When composting you have brown items, green items, and water. For every green item you place into the compost pile, you need to add four brown items. This gives you the ideal ratio to make what is known as “Black Gold” soil. Each item serves a purpose, with brown items producing carbon, and green items producing nitrogen. Both of these elements are crucial to a garden. The water is used to add moisture when needed. Heat also plays a role in how long it takes for the items to break down.

The Good, The Bad, and The Ugly

Now there are, of course, certain green and brown items that are better and worse for your compost. Adding too much of one category can cause the compost to stink, and/or take longer to break down. Let’s start off with the good items first; these are things that will help your compost more than anything.

  • Paper products such as newspapers, paper, or even cardboard. These brown items work best when shredded or ripped up.
  • Kitchen scraps, green waste in particular, such as lettuce, spinach, and herbs. These green items provide a good source of nitrogen. Cutting them up aids in decomposition, but is not required.
  • Coffee grounds and filters are green items that need to be used before recycling and putting them into the compost. Fresh coffee is too acidic; the used product creates a neutral base with a great nitrogen boost.
  • Hair and nails may seem gross, but they are quite beneficial. These green items are a major source of nitrogen.
  • Yard waste such as grass clippings, leaves, plants, and small sticks are great sources of nitrogen, and provide much-needed airflow. Sticks and leaves are brown items and provide carbon for your compost.
  • Ash, wood ash in particular, provides a potassium-rich alkaline base, but should only be used in moderation.

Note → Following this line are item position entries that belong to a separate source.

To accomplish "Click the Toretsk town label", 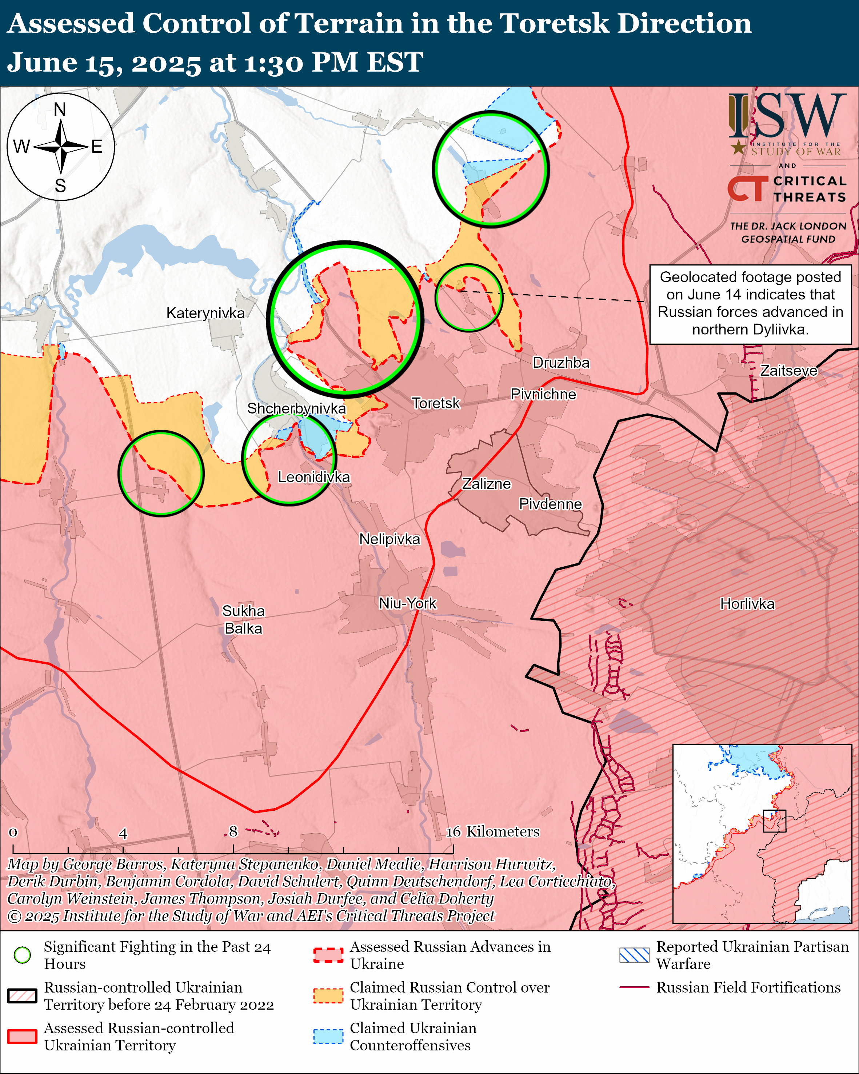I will pyautogui.click(x=436, y=403).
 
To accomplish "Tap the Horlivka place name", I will pyautogui.click(x=747, y=604).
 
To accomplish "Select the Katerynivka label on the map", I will pyautogui.click(x=205, y=314).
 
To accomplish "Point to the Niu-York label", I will pyautogui.click(x=407, y=603).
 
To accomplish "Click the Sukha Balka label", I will pyautogui.click(x=243, y=620).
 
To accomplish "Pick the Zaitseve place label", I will pyautogui.click(x=788, y=371).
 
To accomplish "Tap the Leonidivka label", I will pyautogui.click(x=314, y=477).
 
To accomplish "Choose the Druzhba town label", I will pyautogui.click(x=561, y=363).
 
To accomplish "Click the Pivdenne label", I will pyautogui.click(x=550, y=504).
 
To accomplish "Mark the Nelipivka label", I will pyautogui.click(x=389, y=539).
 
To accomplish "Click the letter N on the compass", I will pyautogui.click(x=60, y=109).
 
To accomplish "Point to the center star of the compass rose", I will pyautogui.click(x=61, y=147).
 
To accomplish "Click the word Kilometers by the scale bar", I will pyautogui.click(x=503, y=832).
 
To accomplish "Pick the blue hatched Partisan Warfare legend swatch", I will pyautogui.click(x=634, y=955).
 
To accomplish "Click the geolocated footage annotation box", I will pyautogui.click(x=750, y=304).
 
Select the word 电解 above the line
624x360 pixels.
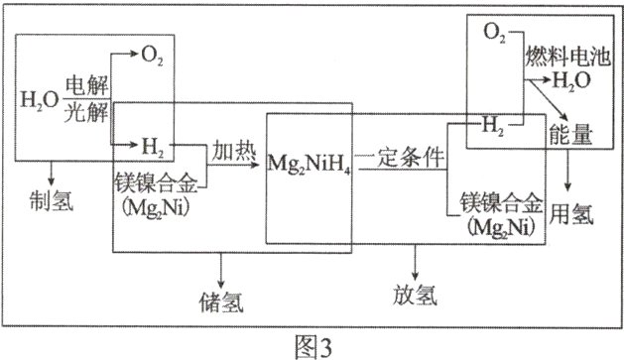86,85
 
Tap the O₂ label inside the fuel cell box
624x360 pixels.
494,35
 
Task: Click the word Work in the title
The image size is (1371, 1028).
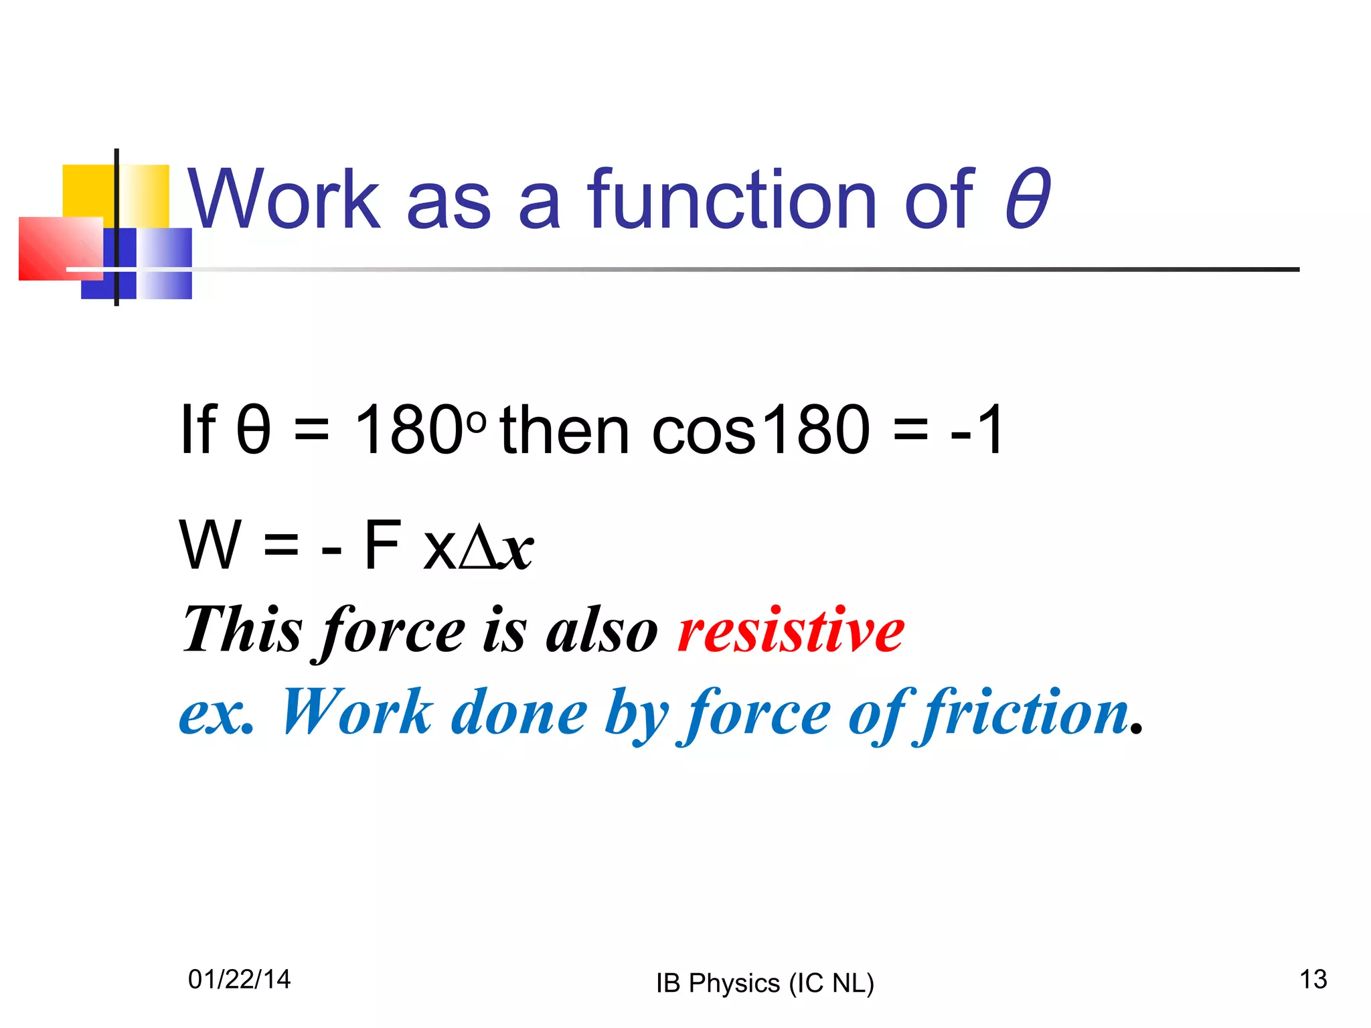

Moving on to the “bad” items. These do provide some benefit to your compost, but also may harm its effectiveness.

  • Lint if dry can be used in your compost, but should not be used if it does not come from natural articles.
  • Latex does contain other items aside from rubber, but again should only be used if it’s all-natural.
  • Citrus peels are highly acidic and may kill beneficial microorganisms.
  • Onions are also very acidic, and they also take a very long time to break down.
  • Breads and pastas will likely attract pests, such as raccoons and possums.

Wood ash and sawdust from treated sources are harmful to your compost pile and should not be included. That being said it’s time to name the “ugly” items that will ruin your compost.

  • Chemicals have no place in your compost, as they may bring about harmful effects. This includes pesticide-treated plants.
  • Bones, specifically whole bones, will not break down and provide no benefit to your pile.
  • Meat will bring about a horrendous smell, and attract unwanted pests.
  • Human feces poses a serious health concern, and should only be used with an organic diet, especially if not dried. This is also true for dog and cat feces, as they may contain parasites harmful to plants planted in the compost soil.
  • Dairy products will spoil, giving off a terrible aroma and will also attract pests.

Building Your Compost

Creating your compost is simple. Choose a bin, barrel, or even just a pile. If you’re feeling froggy you could even use a combination of the three. Next, you’ll need to find a location for your compost, a dry shady location close to a water source is ideal. You can then start adding material as it’s gathered, making sure you break big pieces into smaller ones. This helps the decomposition process, and makes it faster.

Keeping the compost pile damp helps attract worms, which will aid in the decomposition. Be sure to turn or mix your pile, ideally once a week, as this keeps a good air intake going and will keep the pile warm. The warmer your pile is, the faster it will decompose, and the sooner you’ll be able to use it. You don’t need to cover your compost, though it helps keep it warm and damp. Once it’s broken down into a dark rich colored material, your compost is ready to be used. Note that if done properly, your compost should not smell, or attract pests.

Learning how to compost properly can bring multiple benefits to your home for several reasons, especially if SHTF. You’ll be able to reduce waste, and provide your own fertilizer, helping your garden grow while reducing concerns about waste disposal. It also makes you more aware of what you buy, what it’s made of, and even how it’s packaged. After you’ve harvested your crops, you can repeat the cycle with unused plant waste and potentially eventually become completely self-sufficient.